Think whatever you want! I think horrendous things sometimes, gods know how dark and dramatic it is inside my mind. But the key here is that you wouldn't _say _it like that. Also, I might even start thinking like that if it happened, repeatedly, and could probably understand someone saying it like that after multiple incidents... but if that is their speech pattern in general (as poster mentioned above), I'd lose it. 

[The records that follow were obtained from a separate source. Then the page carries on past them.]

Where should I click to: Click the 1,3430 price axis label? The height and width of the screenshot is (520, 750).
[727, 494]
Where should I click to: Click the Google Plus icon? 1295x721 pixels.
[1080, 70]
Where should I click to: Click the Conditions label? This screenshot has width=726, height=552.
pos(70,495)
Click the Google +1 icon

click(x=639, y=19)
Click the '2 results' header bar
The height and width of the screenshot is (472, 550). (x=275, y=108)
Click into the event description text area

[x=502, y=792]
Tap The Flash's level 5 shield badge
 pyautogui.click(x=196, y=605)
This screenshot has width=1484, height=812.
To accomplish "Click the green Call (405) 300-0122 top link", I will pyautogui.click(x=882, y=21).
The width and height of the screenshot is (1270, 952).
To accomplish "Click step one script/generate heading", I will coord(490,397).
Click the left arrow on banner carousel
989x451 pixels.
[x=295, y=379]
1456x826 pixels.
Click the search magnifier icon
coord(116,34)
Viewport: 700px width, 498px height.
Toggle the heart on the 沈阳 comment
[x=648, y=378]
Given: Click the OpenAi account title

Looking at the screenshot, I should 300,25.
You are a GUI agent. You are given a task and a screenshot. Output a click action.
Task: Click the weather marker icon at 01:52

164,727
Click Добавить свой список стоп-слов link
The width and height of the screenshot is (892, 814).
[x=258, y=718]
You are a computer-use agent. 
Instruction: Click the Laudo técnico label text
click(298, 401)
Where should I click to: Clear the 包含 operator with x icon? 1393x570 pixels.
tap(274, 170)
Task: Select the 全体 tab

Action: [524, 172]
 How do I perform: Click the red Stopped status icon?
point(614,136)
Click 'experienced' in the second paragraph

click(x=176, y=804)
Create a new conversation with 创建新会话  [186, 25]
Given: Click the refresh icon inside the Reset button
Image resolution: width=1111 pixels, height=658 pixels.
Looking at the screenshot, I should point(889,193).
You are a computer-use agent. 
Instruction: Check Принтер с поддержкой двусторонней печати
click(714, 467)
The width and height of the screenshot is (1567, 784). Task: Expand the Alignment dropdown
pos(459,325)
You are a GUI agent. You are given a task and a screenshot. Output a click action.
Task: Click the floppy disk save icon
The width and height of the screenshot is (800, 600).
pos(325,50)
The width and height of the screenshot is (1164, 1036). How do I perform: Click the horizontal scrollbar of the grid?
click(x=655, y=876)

However, I have been thinking a lot about this. There are people who definitely wouldn't be offended by that kind of thing, either due to not being sensitive or due to agreeing with that kind of attitude, or who knows what else. I'm fascinated by what might make the difference. Maybe I'll make some sort of relevant post.


----------



## Stellafera (Jan 19, 2015)

Quernus said:


> Think whatever you want! I think horrendous things sometimes, gods know how dark and dramatic it is inside my mind. But the key here is that you wouldn't _say _it like that. Also, I might even start thinking like that if it happened, repeatedly, and could probably understand someone saying it like that after multiple incidents...* but if that is their speech pattern in general (as poster mentioned above), I'd lose it. *


Eh, you still might not get along with me great in real life. It's not too far off from what I'd actually say in the situation.

I'd just surround it with "sorry", "I think", "it's just", and other modifiers. If you tried for like two more minutes you could probably talk me out of that stance, but you'd also likely be subjected to an additional minute of "just so you know FOR THE FUTURE I'm not going to let you borrow things do you understand". I can get kind of repetitive when I want to make sure I've communicated a message.


----------



## Quernus (Dec 8, 2011)

Stellafera said:


> Eh, you still might not get along with me great in real life. It's not too far off from what I'd actually say in the situation.
> 
> I'd just surround it with "sorry", "I think", "it's just", and other modifiers. If you tried for like two more minutes you could probably talk me out of that stance, but you'd also likely be subjected to an additional minute of "just so you know FOR THE FUTURE I'm not going to let you borrow things do you understand". I can get kind of repetitive when I want to make sure I've communicated a message.


May I ask what would be your motivation for defending such a stance? Why is that important to you in the first place? For some people it seems like they're actually trying to punish someone for their mistakes, others are just worried of being taken advantage of. Etc


----------